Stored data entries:
- - -
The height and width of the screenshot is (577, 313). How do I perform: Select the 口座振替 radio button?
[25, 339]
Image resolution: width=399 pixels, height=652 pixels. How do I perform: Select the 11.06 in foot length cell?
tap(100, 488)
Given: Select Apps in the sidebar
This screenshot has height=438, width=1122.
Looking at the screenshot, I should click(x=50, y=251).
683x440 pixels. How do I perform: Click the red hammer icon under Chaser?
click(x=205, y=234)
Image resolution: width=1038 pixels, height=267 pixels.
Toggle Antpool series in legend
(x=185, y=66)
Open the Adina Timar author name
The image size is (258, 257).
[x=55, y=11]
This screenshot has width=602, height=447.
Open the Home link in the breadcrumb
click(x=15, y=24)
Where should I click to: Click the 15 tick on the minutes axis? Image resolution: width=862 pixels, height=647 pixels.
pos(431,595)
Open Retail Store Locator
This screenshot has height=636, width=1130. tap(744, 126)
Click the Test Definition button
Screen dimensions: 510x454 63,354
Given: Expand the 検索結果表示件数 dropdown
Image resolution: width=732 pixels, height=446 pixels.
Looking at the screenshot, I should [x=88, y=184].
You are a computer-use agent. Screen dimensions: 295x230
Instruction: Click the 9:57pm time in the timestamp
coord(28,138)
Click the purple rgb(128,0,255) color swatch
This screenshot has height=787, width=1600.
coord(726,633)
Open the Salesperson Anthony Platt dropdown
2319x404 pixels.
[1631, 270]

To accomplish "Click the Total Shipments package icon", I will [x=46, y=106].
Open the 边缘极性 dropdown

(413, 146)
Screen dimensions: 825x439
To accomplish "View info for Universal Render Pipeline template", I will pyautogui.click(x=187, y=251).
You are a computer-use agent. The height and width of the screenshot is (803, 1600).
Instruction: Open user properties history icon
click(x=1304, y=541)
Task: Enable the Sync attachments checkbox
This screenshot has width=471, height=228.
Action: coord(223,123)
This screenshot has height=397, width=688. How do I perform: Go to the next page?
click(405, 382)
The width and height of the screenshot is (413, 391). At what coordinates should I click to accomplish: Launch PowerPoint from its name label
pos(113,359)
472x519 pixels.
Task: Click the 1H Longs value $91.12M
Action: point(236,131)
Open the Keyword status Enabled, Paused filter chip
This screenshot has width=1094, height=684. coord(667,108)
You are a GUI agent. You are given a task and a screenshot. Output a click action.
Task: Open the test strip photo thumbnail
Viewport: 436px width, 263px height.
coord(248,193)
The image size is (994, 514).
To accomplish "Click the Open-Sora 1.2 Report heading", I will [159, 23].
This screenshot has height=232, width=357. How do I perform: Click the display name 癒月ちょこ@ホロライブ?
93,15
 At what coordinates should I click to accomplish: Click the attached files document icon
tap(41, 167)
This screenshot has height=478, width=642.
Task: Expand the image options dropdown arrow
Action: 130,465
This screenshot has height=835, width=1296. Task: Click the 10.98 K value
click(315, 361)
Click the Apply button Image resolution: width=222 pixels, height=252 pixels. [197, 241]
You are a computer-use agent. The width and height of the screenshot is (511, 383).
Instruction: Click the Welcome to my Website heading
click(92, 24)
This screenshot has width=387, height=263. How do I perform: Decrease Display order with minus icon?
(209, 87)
- - -
WHAT YOU NEED TO DO: In full and without change, transcribe the data above.

SOLUTION:
The height and width of the screenshot is (577, 313). How do I perform: Select the 口座振替 radio button?
[25, 339]
Image resolution: width=399 pixels, height=652 pixels. How do I perform: Select the 11.06 in foot length cell?
tap(100, 488)
Given: Select Apps in the sidebar
This screenshot has height=438, width=1122.
Looking at the screenshot, I should click(x=50, y=251).
683x440 pixels. How do I perform: Click the red hammer icon under Chaser?
click(x=205, y=234)
Image resolution: width=1038 pixels, height=267 pixels.
Toggle Antpool series in legend
(x=185, y=66)
Open the Adina Timar author name
The image size is (258, 257).
[x=55, y=11]
This screenshot has width=602, height=447.
Open the Home link in the breadcrumb
click(x=15, y=24)
Where should I click to: Click the 15 tick on the minutes axis? Image resolution: width=862 pixels, height=647 pixels.
pos(431,595)
Open Retail Store Locator
This screenshot has height=636, width=1130. tap(744, 126)
Click the Test Definition button
Screen dimensions: 510x454 63,354
Given: Expand the 検索結果表示件数 dropdown
Image resolution: width=732 pixels, height=446 pixels.
Looking at the screenshot, I should [x=88, y=184].
You are a computer-use agent. Screen dimensions: 295x230
Instruction: Click the 9:57pm time in the timestamp
coord(28,138)
Click the purple rgb(128,0,255) color swatch
This screenshot has height=787, width=1600.
coord(726,633)
Open the Salesperson Anthony Platt dropdown
2319x404 pixels.
[1631, 270]

To accomplish "Click the Total Shipments package icon", I will [x=46, y=106].
Open the 边缘极性 dropdown

(413, 146)
Screen dimensions: 825x439
To accomplish "View info for Universal Render Pipeline template", I will pyautogui.click(x=187, y=251).
You are a computer-use agent. The height and width of the screenshot is (803, 1600).
Instruction: Open user properties history icon
click(x=1304, y=541)
Task: Enable the Sync attachments checkbox
This screenshot has width=471, height=228.
Action: coord(223,123)
This screenshot has height=397, width=688. How do I perform: Go to the next page?
click(405, 382)
The width and height of the screenshot is (413, 391). At what coordinates should I click to accomplish: Launch PowerPoint from its name label
pos(113,359)
472x519 pixels.
Task: Click the 1H Longs value $91.12M
Action: point(236,131)
Open the Keyword status Enabled, Paused filter chip
This screenshot has width=1094, height=684. coord(667,108)
You are a GUI agent. You are given a task and a screenshot. Output a click action.
Task: Open the test strip photo thumbnail
Viewport: 436px width, 263px height.
coord(248,193)
The image size is (994, 514).
To accomplish "Click the Open-Sora 1.2 Report heading", I will [159, 23].
This screenshot has height=232, width=357. How do I perform: Click the display name 癒月ちょこ@ホロライブ?
93,15
 At what coordinates should I click to accomplish: Click the attached files document icon
tap(41, 167)
This screenshot has height=478, width=642.
Task: Expand the image options dropdown arrow
Action: 130,465
This screenshot has height=835, width=1296. Task: Click the 10.98 K value
click(315, 361)
Click the Apply button Image resolution: width=222 pixels, height=252 pixels. [197, 241]
You are a computer-use agent. The width and height of the screenshot is (511, 383).
Instruction: Click the Welcome to my Website heading
click(92, 24)
This screenshot has width=387, height=263. How do I perform: Decrease Display order with minus icon?
(209, 87)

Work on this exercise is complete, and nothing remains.